Uma tarde perdida no trânsito caótico do Recife, conhecido por ser um dos piores do mundo, foi o estopim para o arquiteto, urbanista e artista plástico Luiz Rangel perceber que algo estava errado nisso tudo. Daquela situação nasceram os esboços iniciais de “Exílio”, o primeiro dos nove quadros feitos por Rangel e que compõem a exposição “Autos Retratos”, que chega ao Museu da Cidade do Recife nesta quinta-feira, 22 de setembro, o Dia Mundial Sem Carro.

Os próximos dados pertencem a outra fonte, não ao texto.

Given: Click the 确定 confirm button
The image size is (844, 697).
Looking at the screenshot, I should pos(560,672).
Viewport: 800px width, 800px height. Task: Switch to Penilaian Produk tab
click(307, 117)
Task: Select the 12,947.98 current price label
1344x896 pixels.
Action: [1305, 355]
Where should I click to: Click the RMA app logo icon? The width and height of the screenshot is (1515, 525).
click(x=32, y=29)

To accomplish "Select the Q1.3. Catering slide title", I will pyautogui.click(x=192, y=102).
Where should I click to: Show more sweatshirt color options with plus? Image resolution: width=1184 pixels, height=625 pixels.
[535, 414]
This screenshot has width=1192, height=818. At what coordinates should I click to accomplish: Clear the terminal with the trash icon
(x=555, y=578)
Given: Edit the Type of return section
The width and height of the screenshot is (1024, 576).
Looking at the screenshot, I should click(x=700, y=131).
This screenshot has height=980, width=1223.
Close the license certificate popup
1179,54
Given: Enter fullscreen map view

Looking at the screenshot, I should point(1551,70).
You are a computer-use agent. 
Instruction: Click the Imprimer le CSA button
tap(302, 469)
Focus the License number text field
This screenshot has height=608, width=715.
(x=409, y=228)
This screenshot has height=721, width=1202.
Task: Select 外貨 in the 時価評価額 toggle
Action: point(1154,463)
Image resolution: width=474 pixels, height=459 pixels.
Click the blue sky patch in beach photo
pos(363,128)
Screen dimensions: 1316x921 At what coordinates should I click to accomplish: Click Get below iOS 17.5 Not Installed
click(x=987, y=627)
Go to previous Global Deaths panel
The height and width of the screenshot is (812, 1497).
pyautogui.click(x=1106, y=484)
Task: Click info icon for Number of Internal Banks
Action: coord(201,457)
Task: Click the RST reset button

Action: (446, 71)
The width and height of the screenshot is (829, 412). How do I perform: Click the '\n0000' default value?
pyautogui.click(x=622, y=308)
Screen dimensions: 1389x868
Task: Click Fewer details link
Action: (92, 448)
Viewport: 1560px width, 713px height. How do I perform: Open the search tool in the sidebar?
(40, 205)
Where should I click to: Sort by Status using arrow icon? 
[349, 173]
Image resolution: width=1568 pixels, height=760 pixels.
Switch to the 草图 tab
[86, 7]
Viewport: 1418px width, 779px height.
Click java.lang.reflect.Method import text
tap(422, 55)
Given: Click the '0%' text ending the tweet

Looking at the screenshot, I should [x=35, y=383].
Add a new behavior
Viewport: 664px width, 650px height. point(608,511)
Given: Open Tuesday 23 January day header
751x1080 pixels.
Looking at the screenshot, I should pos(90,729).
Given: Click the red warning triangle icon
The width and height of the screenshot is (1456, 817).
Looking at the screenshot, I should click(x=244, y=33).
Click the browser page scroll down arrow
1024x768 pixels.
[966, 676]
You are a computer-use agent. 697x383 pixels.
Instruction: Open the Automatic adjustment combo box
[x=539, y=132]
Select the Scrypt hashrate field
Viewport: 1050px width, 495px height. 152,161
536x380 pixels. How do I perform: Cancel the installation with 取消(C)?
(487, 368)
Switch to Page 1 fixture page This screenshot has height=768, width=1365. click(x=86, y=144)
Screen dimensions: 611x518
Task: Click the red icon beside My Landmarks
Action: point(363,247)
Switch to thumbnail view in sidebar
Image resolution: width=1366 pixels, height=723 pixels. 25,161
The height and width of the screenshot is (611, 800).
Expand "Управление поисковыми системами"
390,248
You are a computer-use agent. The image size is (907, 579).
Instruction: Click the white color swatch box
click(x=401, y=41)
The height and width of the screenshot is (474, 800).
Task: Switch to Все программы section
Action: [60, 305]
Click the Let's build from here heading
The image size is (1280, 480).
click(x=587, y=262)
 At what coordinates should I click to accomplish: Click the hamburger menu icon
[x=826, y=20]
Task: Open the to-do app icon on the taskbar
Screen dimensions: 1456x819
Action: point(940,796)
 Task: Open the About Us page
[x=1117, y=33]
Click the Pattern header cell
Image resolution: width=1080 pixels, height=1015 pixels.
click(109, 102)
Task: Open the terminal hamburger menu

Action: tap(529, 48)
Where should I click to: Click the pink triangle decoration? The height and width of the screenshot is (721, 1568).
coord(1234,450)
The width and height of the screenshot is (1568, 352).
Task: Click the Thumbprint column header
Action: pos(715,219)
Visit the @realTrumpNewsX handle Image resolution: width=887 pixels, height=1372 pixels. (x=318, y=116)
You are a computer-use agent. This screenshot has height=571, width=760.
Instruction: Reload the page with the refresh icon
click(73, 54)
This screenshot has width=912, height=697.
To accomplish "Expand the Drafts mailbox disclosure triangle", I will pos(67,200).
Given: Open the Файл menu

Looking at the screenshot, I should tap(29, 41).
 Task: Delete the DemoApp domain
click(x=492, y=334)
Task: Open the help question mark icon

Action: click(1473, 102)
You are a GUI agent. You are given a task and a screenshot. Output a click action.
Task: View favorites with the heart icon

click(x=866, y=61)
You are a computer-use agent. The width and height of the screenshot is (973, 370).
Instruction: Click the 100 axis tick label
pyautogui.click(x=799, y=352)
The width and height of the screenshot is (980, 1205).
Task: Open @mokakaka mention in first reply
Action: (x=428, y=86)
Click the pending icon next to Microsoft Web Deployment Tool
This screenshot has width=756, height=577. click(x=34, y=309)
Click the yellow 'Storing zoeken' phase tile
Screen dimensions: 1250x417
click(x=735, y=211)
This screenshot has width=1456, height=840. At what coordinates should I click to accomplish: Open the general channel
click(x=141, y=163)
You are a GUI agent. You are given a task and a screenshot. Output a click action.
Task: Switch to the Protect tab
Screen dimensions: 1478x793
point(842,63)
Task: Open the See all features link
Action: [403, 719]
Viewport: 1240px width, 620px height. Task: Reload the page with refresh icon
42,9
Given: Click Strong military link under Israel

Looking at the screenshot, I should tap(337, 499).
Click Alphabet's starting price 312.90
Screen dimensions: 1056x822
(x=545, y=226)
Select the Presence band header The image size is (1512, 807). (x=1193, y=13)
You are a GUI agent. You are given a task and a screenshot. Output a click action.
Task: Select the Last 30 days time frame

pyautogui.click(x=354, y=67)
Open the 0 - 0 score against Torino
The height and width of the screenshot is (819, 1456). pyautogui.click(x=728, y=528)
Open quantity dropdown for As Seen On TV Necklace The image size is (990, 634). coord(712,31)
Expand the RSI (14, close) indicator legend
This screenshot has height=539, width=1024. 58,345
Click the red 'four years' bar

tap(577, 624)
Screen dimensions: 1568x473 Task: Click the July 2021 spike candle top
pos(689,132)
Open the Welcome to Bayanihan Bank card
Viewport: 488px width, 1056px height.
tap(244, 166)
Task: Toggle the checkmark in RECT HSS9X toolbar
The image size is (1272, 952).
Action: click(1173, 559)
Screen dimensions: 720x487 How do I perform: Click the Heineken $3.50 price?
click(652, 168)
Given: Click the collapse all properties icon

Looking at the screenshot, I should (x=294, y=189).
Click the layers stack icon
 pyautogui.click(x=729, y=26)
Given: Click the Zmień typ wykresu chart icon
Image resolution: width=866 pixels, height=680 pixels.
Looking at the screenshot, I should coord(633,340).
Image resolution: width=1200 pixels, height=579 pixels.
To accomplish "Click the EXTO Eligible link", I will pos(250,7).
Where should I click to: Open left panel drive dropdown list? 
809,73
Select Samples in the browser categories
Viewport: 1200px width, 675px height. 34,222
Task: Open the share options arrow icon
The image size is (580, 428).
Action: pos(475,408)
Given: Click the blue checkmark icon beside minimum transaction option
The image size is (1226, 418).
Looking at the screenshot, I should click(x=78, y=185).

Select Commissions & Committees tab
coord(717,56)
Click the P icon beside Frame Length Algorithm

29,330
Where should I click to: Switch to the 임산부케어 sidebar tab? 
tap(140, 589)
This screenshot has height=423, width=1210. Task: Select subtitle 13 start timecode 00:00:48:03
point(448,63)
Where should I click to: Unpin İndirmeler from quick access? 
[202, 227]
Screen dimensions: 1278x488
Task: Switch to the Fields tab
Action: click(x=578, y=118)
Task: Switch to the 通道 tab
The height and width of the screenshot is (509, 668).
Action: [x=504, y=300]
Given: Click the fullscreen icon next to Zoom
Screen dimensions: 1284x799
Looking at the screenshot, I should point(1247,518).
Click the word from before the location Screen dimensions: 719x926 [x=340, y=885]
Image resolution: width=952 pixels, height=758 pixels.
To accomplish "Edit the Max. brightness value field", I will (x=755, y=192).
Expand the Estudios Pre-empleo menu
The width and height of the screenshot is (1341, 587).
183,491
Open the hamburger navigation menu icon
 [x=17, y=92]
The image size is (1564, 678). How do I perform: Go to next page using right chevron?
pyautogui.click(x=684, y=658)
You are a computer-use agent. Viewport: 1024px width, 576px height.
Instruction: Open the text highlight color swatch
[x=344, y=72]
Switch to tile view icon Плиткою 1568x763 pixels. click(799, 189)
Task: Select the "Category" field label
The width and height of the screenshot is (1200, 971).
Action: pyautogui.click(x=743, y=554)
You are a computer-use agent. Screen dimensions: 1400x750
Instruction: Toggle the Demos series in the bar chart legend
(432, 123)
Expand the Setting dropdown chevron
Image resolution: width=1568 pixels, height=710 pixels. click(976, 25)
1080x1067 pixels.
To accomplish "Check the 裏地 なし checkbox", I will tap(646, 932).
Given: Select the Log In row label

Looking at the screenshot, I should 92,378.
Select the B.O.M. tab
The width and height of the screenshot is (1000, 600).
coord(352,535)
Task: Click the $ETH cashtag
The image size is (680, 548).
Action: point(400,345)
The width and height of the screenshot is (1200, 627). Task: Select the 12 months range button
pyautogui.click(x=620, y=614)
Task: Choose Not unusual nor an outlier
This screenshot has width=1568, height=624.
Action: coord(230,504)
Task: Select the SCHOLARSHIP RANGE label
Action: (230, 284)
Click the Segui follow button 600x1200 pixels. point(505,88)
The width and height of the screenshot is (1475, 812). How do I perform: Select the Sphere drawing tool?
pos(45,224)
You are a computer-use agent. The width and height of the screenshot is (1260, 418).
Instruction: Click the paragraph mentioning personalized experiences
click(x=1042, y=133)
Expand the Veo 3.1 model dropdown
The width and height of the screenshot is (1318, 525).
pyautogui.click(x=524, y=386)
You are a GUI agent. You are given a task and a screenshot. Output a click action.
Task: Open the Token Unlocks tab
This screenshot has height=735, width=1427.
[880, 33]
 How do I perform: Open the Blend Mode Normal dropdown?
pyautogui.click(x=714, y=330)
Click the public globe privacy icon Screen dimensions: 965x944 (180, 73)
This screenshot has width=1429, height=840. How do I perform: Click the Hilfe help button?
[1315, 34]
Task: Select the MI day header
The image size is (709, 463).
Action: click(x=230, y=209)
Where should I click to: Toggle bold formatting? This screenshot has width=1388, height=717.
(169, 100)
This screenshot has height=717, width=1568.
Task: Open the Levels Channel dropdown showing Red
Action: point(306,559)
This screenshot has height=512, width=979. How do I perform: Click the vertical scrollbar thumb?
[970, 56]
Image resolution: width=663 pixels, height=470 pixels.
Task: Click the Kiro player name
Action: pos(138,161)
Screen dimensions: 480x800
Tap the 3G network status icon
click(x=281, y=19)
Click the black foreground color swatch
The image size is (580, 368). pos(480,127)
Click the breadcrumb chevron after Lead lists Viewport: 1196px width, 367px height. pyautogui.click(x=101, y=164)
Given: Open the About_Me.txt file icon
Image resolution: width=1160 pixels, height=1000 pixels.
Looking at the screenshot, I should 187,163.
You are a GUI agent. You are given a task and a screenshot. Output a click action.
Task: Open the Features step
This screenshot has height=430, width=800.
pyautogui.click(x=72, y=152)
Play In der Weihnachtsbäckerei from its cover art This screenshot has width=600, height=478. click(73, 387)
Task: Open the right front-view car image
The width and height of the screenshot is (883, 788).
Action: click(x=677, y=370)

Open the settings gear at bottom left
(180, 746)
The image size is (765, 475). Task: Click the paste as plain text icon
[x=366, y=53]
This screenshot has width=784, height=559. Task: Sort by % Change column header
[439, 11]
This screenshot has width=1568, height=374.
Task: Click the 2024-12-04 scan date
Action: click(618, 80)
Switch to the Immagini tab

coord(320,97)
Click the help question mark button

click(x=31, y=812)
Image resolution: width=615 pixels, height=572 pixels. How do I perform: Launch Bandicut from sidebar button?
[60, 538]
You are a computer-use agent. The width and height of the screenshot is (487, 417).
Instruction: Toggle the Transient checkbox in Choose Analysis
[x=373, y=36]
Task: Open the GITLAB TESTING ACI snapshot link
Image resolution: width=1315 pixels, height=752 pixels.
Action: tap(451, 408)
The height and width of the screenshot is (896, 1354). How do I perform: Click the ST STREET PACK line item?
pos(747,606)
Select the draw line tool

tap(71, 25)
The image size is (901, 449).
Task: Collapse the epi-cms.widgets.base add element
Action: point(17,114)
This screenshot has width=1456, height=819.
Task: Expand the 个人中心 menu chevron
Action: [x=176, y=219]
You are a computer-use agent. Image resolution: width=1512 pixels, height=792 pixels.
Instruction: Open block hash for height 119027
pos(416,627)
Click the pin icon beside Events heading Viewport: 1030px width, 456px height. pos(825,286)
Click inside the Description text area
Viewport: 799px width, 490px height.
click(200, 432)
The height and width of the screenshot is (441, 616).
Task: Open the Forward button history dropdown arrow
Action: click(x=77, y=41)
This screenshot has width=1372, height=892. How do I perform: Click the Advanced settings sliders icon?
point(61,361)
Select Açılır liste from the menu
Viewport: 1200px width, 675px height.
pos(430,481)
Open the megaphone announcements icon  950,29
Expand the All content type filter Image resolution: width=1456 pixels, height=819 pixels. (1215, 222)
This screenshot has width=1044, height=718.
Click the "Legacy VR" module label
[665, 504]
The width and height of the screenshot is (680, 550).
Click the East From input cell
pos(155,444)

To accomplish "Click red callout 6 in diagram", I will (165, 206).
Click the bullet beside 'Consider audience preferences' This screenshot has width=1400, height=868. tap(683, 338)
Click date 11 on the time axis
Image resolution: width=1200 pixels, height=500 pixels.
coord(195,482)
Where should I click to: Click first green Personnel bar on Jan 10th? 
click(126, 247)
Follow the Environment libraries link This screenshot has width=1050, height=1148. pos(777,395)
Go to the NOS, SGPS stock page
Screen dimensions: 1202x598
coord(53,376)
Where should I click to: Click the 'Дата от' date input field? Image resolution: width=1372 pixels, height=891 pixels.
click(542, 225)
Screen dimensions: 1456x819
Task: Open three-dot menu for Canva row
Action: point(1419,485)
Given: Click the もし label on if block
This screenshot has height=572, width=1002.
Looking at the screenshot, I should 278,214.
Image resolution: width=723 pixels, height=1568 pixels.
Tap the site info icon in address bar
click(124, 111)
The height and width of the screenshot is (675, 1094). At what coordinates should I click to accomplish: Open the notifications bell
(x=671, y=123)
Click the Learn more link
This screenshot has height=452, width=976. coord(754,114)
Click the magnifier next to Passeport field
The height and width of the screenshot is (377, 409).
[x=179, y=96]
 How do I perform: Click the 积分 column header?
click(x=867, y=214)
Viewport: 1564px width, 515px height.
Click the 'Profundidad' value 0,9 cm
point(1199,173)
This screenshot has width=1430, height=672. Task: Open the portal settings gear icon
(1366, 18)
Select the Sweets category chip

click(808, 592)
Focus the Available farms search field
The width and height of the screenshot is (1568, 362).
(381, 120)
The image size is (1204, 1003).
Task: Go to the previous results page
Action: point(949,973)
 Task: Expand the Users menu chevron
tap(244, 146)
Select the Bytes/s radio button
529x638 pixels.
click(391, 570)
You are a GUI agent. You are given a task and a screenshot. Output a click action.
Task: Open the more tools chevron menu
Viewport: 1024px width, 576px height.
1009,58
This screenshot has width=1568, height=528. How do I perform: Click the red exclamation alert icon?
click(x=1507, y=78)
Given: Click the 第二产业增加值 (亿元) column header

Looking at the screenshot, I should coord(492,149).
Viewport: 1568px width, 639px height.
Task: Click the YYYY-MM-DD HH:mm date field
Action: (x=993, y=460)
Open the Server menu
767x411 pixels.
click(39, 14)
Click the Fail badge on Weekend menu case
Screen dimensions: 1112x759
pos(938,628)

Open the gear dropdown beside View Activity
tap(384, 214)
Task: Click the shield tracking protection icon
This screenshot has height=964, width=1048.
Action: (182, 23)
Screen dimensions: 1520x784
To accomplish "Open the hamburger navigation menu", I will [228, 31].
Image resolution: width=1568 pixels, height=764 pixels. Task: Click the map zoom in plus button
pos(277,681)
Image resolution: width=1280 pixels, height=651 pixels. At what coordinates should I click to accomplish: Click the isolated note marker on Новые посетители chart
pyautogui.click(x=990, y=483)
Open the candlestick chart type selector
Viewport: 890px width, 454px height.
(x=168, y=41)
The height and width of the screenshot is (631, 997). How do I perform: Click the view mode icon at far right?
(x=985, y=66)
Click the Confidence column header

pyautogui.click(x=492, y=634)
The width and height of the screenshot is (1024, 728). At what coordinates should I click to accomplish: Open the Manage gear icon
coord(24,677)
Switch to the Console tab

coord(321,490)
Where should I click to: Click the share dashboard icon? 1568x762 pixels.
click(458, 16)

“Me senti isolado e confinado naquele engarrafamento. A sensação na hora foi de frustação, mas que logo se transformou em um processo criativo interessante”, conta Rangel. A partir dali, brotaram esboços despretensiosos que, aprofundados e com base nas experiências cotidianas no trânsito, se transformaram em quadros abordando a temática da mobilidade e a dependência da sociedade por seus carros. “A reflexão me trouxe um questionamento: precisamos mesmo estar dentro de um veículo?”, indaga. O quadro “Destino”, por exemplo, segue esta linha. “A ideia surgiu de uma expressão comum: ‘fiquei rodando atrás do endereço’. As pessoas sempre querem chegar a algum lugar, mas a sensação da cidade engolida por carros parece sugerir que, no fundo, nunca chegamos a lugar algum”, diz.
São nove trabalhos em óleo sobre tela, em formato quadrado, com exceção de “Reflexo”, em tamanho diferenciado (1m x 2m, retangular), que traz um olhar de futuro dentro da temática principal e aponta para a importância de espaços compartilhados. “A obra mostra o trânsito com o retrovisor de um carro simbolizando o passado, repleto de veículos, e o amanhã com outros partícipes da mobilidade: bicicletas e pedestres em perfeita harmonia”, explica Rangel.
DEBATE – Com curadoria de Plinio Santos Filho e Daniel Dobbin, “Autos Retratos” não será inaugurada casualmente no dia 22. Nessa data, é celebrado o Dia Mundial sem Carro, reforçando o propósito da exposição: mostrar um retrato provocador da sociedade atual, um “auto retrato”, como brinca Luiz Rangel, com uma cidade refém dos veículos, com poucas interações interpessoais e espaço reduzido para pedestres e ciclistas. A abertura da mostra, a oitava da carreira artística de Luiz Rangel, tem início às 19h, com debate com o artista, o curador Plinio Santos e o militante da mobilidade a pé Francisco Cunha, dando seguimento ao vernissage, às 20h. O evento é gratuito e aberto ao público. A mostra fica em cartaz no Museu da Cidade do Recife, no Forte das Cinco Pontas até 2 de outubro, também com entrada franca.
SOBRE O ARTISTA – Arquiteto e urbanista formado pela Universidade Federal de Pernambuco (UFPE), o recifense Luiz Rangel iniciou sua ligação com desenho e pintura na infância, de forma autodidata. Desenvolveu suas aptidões artísticas durante a graduação e a vida profissional, com projetos arquitetônicos feitos à mão – na época em que não se utilizava o computador – e, posteriormente, em curso de pintura no Espaço Vitrúvio, em 2010. Desde então, já participou de sete exposições – no próprio Espaço Vitrúvio, no festival Olinda Arte Em Toda Parte e por duas ocasiões em Frankfurt, na Alemanha: em 2012, com a mostra “Follow me” e, em 2014, “Onze – Abaixo do Equador”, ambas na Galeria Eulengasse. Atua também como conselheiro do Conselho de Arquitetura e Urbanismo de Pernambuco (Cau-PE).